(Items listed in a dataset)
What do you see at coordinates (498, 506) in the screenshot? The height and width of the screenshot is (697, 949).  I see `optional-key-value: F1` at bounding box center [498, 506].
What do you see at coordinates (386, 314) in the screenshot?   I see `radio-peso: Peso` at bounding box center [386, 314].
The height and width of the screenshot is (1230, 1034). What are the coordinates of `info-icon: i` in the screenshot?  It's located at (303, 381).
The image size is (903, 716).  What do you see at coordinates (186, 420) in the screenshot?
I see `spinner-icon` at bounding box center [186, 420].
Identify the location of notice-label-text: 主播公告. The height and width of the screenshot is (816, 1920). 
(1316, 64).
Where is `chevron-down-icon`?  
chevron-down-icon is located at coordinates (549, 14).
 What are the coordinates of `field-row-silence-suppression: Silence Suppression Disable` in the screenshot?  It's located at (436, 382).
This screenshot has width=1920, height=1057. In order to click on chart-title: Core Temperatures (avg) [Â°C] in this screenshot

* Instructions for the task
Retype all of the data above word for word, leaving every character unchanged.

* Problem solution
What do you see at coordinates (498, 506) in the screenshot? The height and width of the screenshot is (697, 949).  I see `optional-key-value: F1` at bounding box center [498, 506].
What do you see at coordinates (386, 314) in the screenshot?   I see `radio-peso: Peso` at bounding box center [386, 314].
The height and width of the screenshot is (1230, 1034). What are the coordinates of `info-icon: i` in the screenshot?  It's located at (303, 381).
The image size is (903, 716).  What do you see at coordinates (186, 420) in the screenshot?
I see `spinner-icon` at bounding box center [186, 420].
Identify the location of notice-label-text: 主播公告. The height and width of the screenshot is (816, 1920). 
(1316, 64).
Where is `chevron-down-icon`?  
chevron-down-icon is located at coordinates (549, 14).
 What are the coordinates of `field-row-silence-suppression: Silence Suppression Disable` in the screenshot?  It's located at (436, 382).
This screenshot has width=1920, height=1057. In order to click on chart-title: Core Temperatures (avg) [Â°C] in this screenshot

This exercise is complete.